The image below shows the area of planetary nebula NGC 2392 (the Clown nebula) obtained with a Jeulin grating with 100 lines/mm placed 21 mm in front of the significant surface of KAF-0400 CCD of the Audine camera. The telescope is a flat-field camera of 190 mm to F/d=4. The final image is a composite of 10 2-minute exposures.
The spectrum of double system NGC 3690 (ARP 299) carried out with the same instrumental configuration as for the preceding image. It is a composite of 37 images exposed 120 seconds, that is to say a cumulative time of integration of 1 hour and 10 minutes. The spectrum of the core of these active galaxies clearly shows an emission line (note that at the time of the exposure, 28/01/1999, a supernova of magnitude 16.5 was just on the right principal core of NGC 3690, but it was inaccessible to this spectrograph since it was too weak). The wavelength measured for the emission line is 0.6740 micron.

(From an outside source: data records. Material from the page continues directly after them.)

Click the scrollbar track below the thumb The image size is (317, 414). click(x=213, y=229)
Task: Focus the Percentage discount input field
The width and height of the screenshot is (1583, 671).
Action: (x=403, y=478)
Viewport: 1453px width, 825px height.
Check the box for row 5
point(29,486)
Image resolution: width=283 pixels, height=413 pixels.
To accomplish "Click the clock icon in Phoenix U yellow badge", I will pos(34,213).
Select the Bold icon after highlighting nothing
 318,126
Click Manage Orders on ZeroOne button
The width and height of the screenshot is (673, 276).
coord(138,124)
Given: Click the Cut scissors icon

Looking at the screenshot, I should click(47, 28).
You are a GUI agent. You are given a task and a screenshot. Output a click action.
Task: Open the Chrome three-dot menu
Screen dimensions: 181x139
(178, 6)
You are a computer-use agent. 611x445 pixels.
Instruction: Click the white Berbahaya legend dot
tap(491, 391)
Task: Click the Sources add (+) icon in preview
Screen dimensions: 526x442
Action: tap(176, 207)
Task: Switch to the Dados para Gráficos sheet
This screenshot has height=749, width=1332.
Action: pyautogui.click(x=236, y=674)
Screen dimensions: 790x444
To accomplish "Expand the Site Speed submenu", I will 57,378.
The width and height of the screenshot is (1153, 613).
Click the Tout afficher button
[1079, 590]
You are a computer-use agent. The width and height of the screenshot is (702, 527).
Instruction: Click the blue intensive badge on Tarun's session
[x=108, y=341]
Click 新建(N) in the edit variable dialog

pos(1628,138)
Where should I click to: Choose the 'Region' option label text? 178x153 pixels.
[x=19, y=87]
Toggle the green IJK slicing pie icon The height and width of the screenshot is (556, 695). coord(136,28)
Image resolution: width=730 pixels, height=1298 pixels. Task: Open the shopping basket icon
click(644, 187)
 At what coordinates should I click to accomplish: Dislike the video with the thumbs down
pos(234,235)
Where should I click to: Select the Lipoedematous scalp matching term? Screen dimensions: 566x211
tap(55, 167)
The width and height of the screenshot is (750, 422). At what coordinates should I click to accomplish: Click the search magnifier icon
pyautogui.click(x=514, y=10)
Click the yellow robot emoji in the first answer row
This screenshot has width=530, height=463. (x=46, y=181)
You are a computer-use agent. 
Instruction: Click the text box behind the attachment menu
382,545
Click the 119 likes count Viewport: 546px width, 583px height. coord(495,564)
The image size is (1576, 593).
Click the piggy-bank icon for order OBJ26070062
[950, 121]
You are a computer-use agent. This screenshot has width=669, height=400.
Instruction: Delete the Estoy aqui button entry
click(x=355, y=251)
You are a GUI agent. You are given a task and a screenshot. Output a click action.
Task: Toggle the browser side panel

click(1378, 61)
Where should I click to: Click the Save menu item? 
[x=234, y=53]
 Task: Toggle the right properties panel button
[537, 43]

If it is the H alpha band presenting a P-Cygni profile and normally at 0.6563 micron, but shifted towards the red because the speed of recession, then measured radial speed is of 8000 km/s whereas the galaxy is announced to have a radial speed of 3000 km/s. The variation can be explained by an erroneous identification of the band or a strong deformation of the band because of high speeds of expansion in the core. On this document it is possible to exploit star spectra up to magnitude 14.8. If the object presents emission lines, it is probably possible to go down low in magnitude. It should be stressed that in the assembly used, the spectrum appears in superposition with the background of sky. Working with a quite dark sky, it is possible to reduce the proportion of noise added by the level of the background of sky (all the observations of this page were carried out in urban environment). The estimated gain is 0.5 magnitude. By using under these conditions a telescope of 300 mm, one calculates that it is possible to acquire measurable spectra at least up to magnitude 16.5. It is seen that the objective of observation of supernovas or quasars with this simple device is not utopian.